*** Supplied entries

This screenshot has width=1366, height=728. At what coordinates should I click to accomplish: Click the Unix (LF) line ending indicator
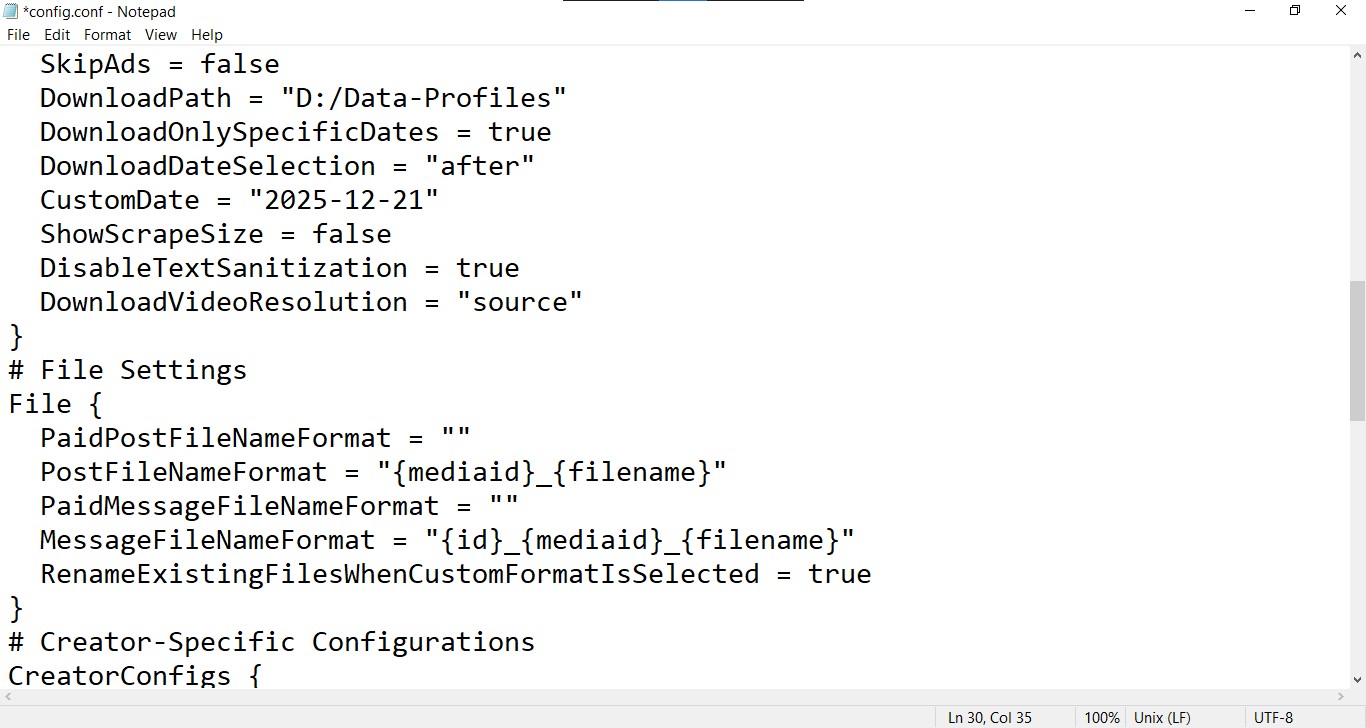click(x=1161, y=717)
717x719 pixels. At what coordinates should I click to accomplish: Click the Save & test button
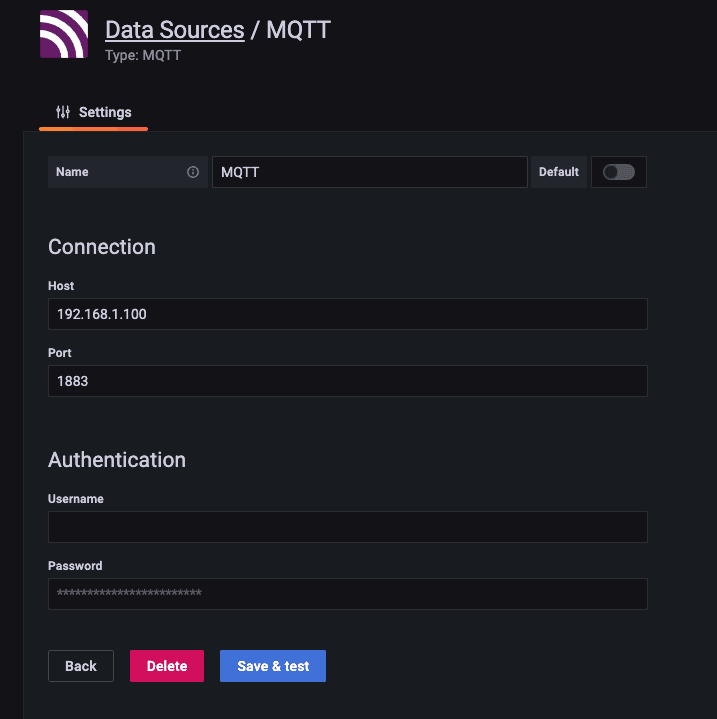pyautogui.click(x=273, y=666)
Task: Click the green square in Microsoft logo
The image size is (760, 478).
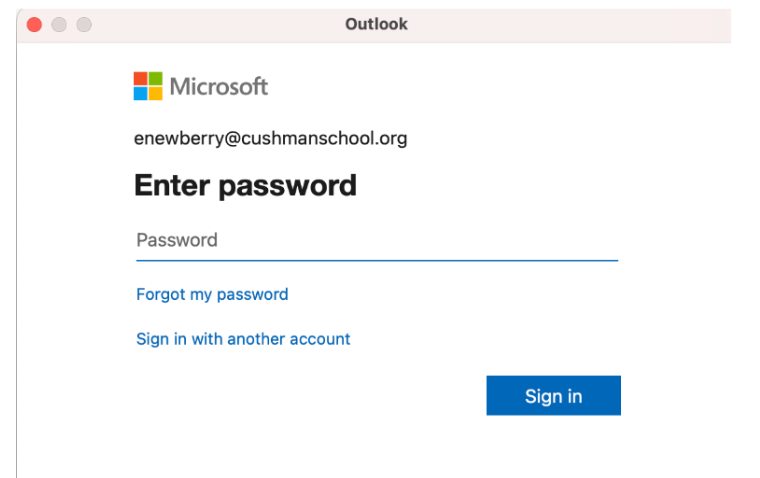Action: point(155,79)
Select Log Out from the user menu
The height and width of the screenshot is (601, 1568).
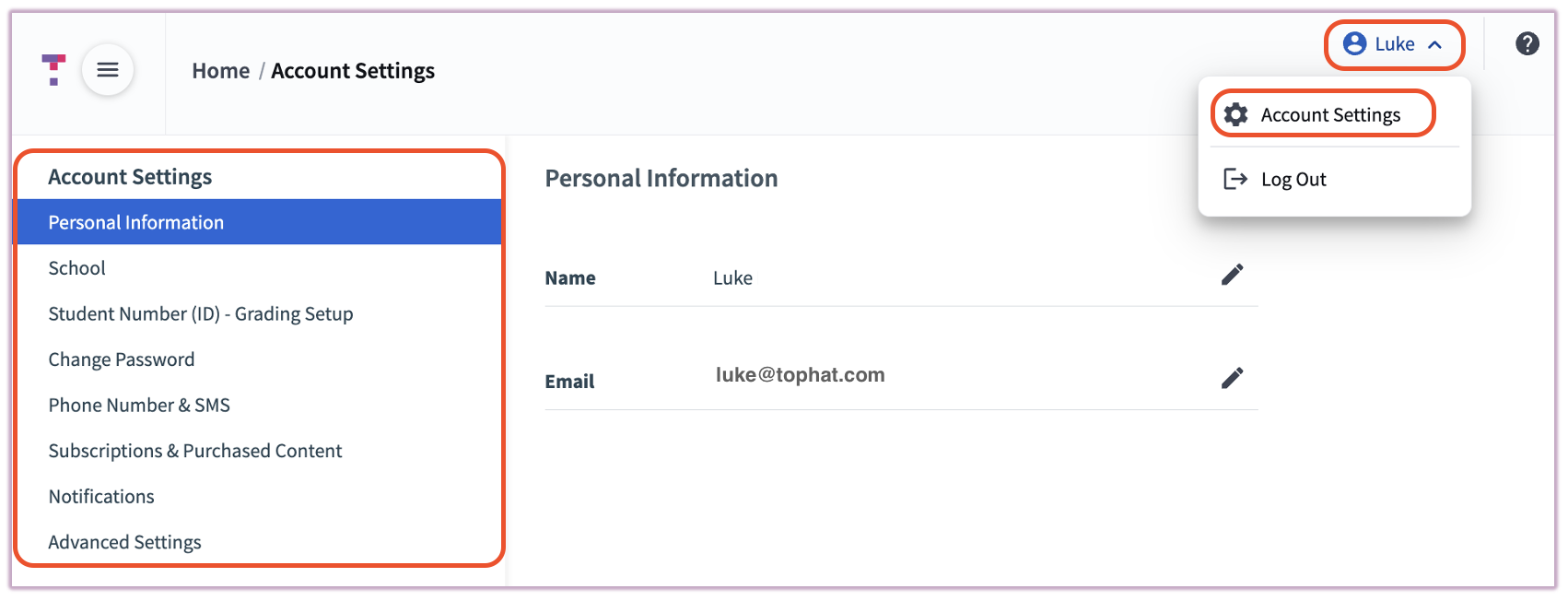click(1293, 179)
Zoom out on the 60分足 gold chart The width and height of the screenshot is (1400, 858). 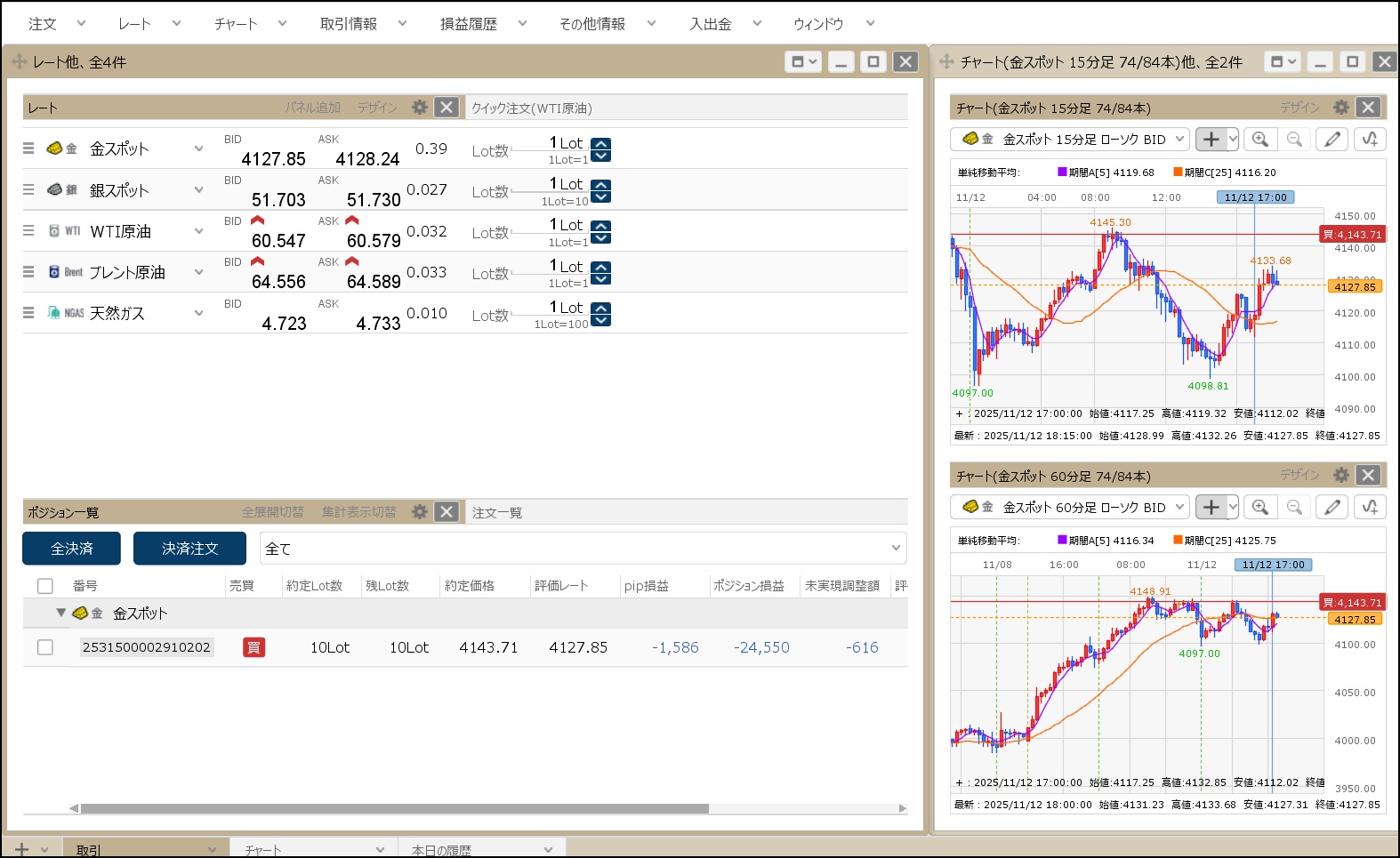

******
*** Supplied entries

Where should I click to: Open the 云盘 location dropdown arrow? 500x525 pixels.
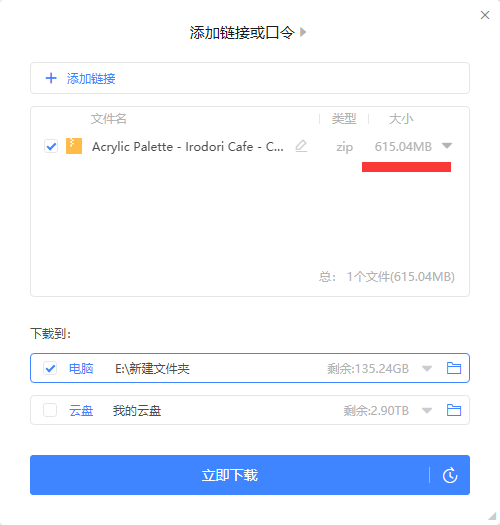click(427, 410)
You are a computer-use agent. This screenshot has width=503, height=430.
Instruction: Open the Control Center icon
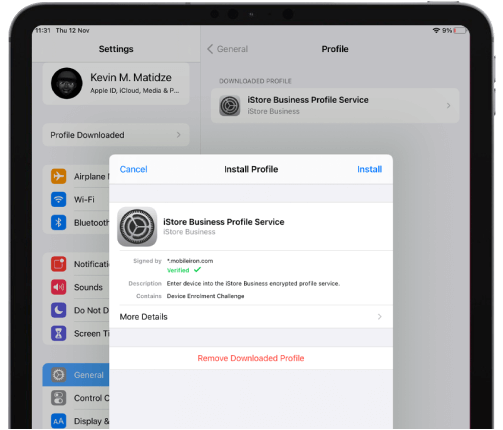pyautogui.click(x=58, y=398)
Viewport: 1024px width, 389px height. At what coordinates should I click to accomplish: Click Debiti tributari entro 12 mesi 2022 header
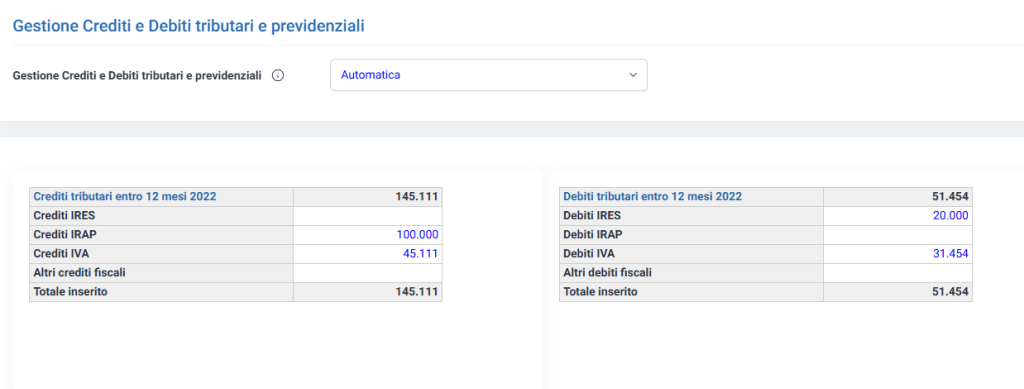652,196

******

Work instructions
Rewrite the part of the material that opens with the line containing "You are a computer-use" and closes with the line containing "pyautogui.click(x=58, y=398)", replacing "Control Center" with "Notification Center" and changing nothing else. Give only those lines, and omit the pictures.

Answer to the exercise
You are a computer-use agent. This screenshot has width=503, height=430.
Instruction: Open the Notification Center icon
pyautogui.click(x=58, y=398)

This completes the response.